The bill doesn’t directly ban single-family zoning, which limits a residential plot to only single-family detached houses. It legalizes duplexes in cities of more than 10,000, including the Portland metro area. In cities of more than 25,000 and within the Portland metro area, it would legalize triplexes, fourplexes, attached townhomes, and some “cottage clusters.” The bill leaves few towns in the state where single-family zoning is still operable.
Single-family zoning, colloquially referred to as a Not In My Back Yard (NIMBY) policy, has come under increased scrutiny as housing costs have soared and housing shortages have grown worse since the 2008 financial crisis, particularly in urban job centers like New York, San Francisco, and Los Angeles. NIMBY policies have been fingered as a barrier to building more housing and denser developments in those areas.
The countermovement to NIMBYism—Yes In My Back Yard (YIMBY)—has sought to upzone to allow more density in housing developments in towns and cities where single-family zoning is contributing to a housing shortage, and it’s picked up rare bipartisan support at a time of rampant political polarization.
Three Democratic candidates for president—Elizabeth Warren, Cory Booker, and Julian Castro—have YIMBY proposals in their respective housing plans, but upzoning has also been embraced by Department of Housing and Urban Development Secretary Ben Carson and has long been advocated by the Cato Institute, a conservative think tank.
The effective ban on single-family zoning isn’t the only major housing bill passed in Oregon. In March, the state passed a rent control law that caps annual rent increases at 7 percent and also bans so-called “no-cause” evictions. With passage of the new zoning bill, Oregon has addressed housing affordability from both the demand (rent) side and supply (zoning) side, a promising approach, since affordable housing experts believe there’s no one policy that can solve the problem.
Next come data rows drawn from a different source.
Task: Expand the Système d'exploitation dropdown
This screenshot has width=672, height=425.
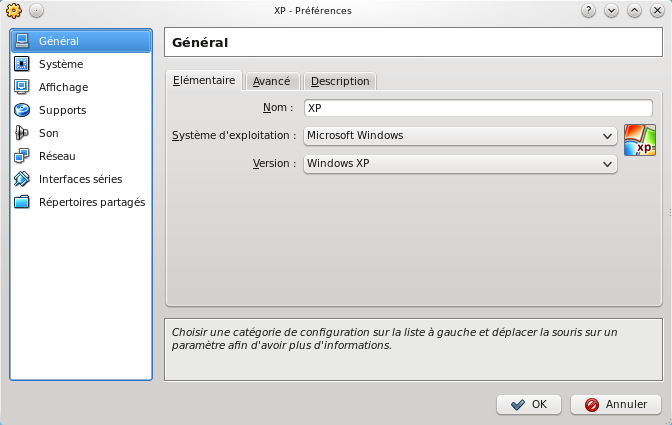Action: coord(460,135)
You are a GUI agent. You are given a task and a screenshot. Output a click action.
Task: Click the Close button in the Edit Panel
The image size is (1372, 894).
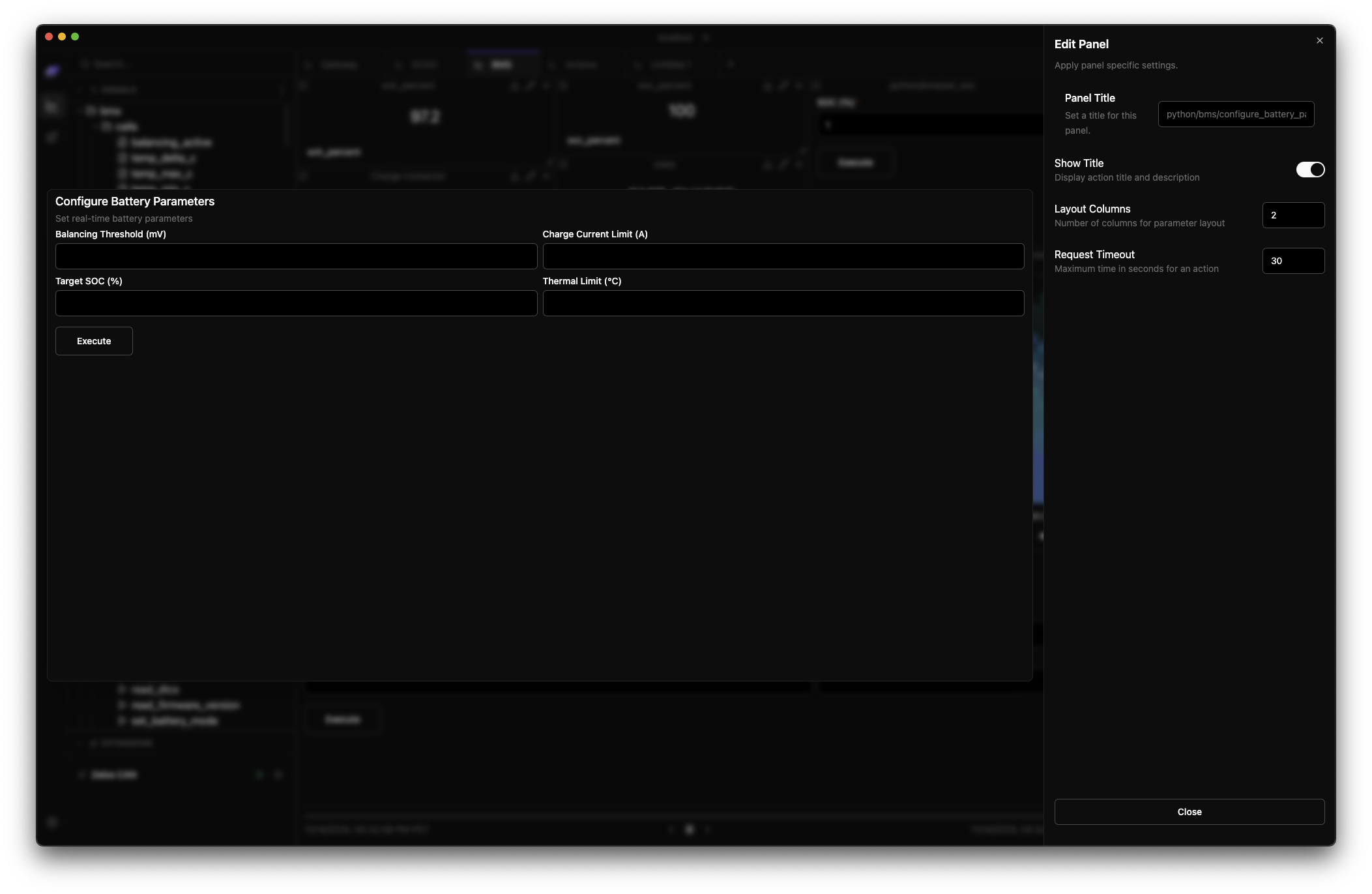pos(1189,811)
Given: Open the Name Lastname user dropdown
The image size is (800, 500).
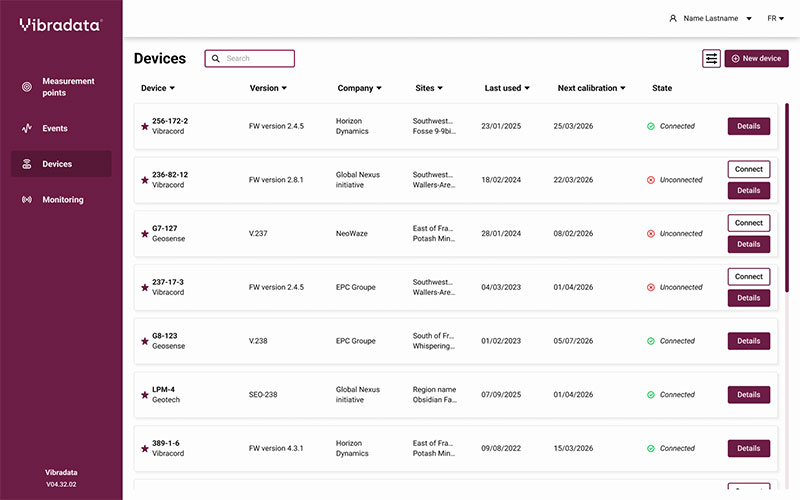Looking at the screenshot, I should coord(711,18).
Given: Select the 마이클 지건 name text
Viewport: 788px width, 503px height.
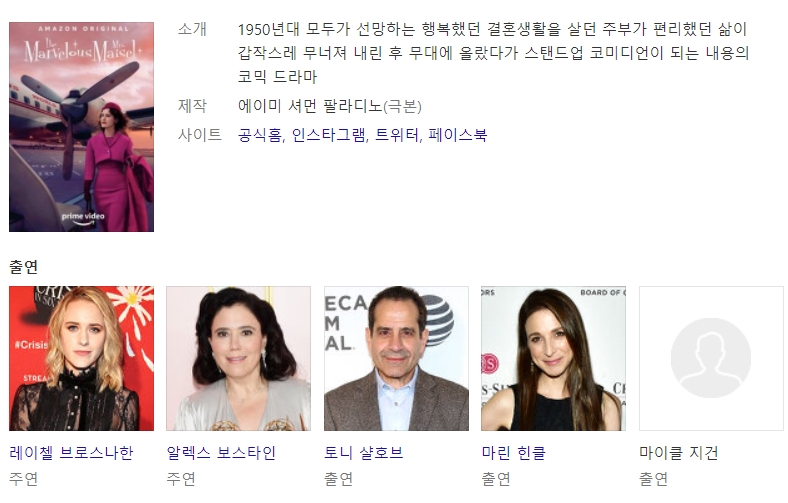Looking at the screenshot, I should click(678, 453).
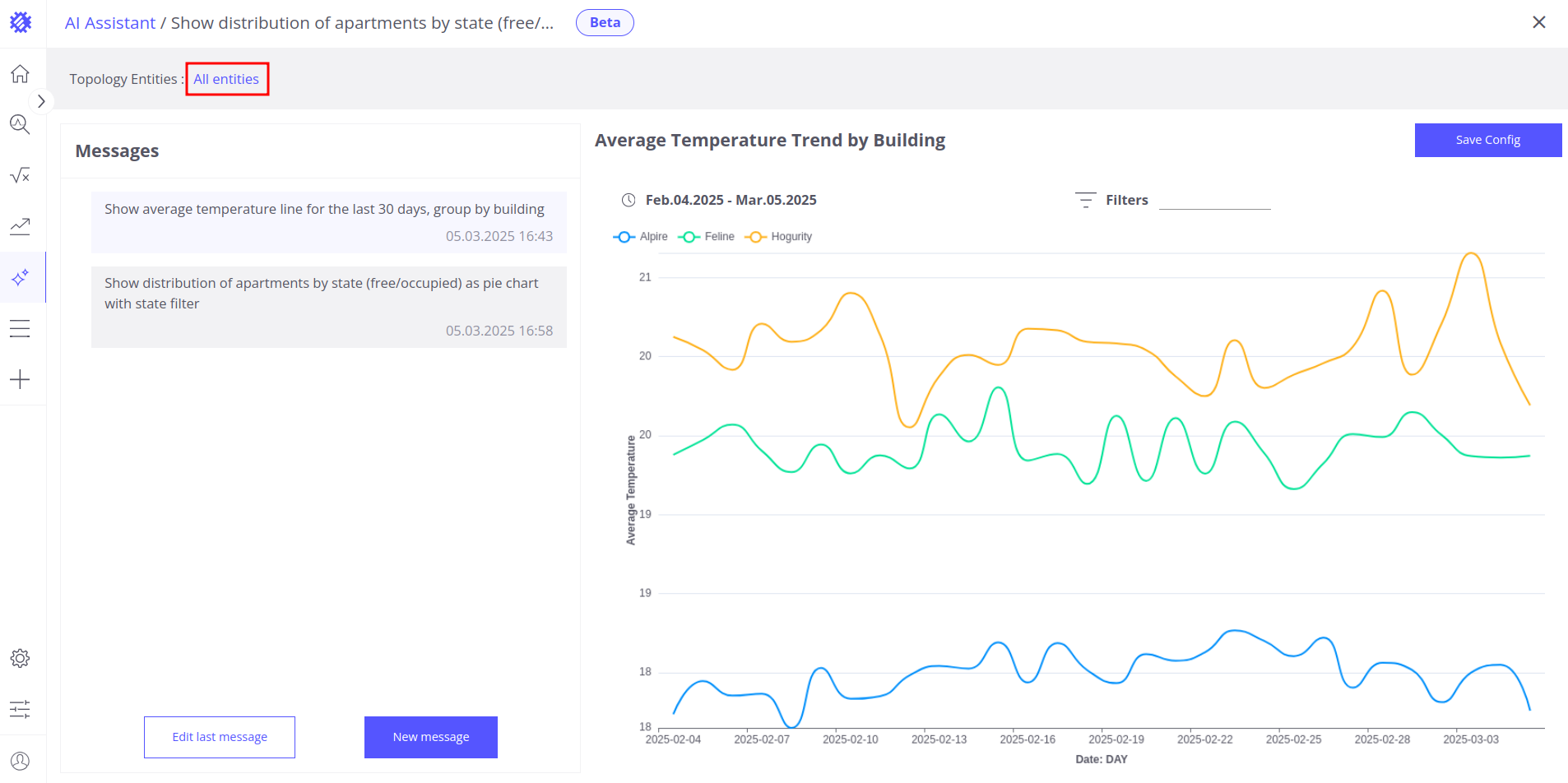
Task: Select the AI Assistant sparkle icon
Action: [20, 277]
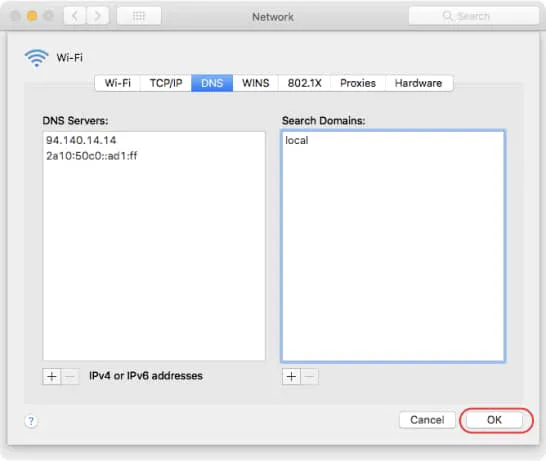Screen dimensions: 546x461
Task: Click the Cancel button
Action: pyautogui.click(x=427, y=420)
And it’s up to state and local governments to address zoning laws. Federal policy can incentivize local governments to change their zoning laws—Warren, Booker, and Castro use federal block grant money as an incentive—but otherwise doesn’t have jurisdiction over the municipalities. There’s also a question about whether federal block grant money is the right incentive at all, given many communities most in need of zoning reform don’t receive such grant money.
President Trump took matters into his own hands last week when he signed an executive order creating a “White House Council on Eliminating Regulatory Barriers to Affordable Housing,” chaired by Carson, that will review federal policies and regulations and ultimately make recommendations on changes. However, given the Trump administration’s record of repeatedly trying to defund public housing and federal rental assistance programs, affordable housing advocates are skeptical of the real motive behind the council.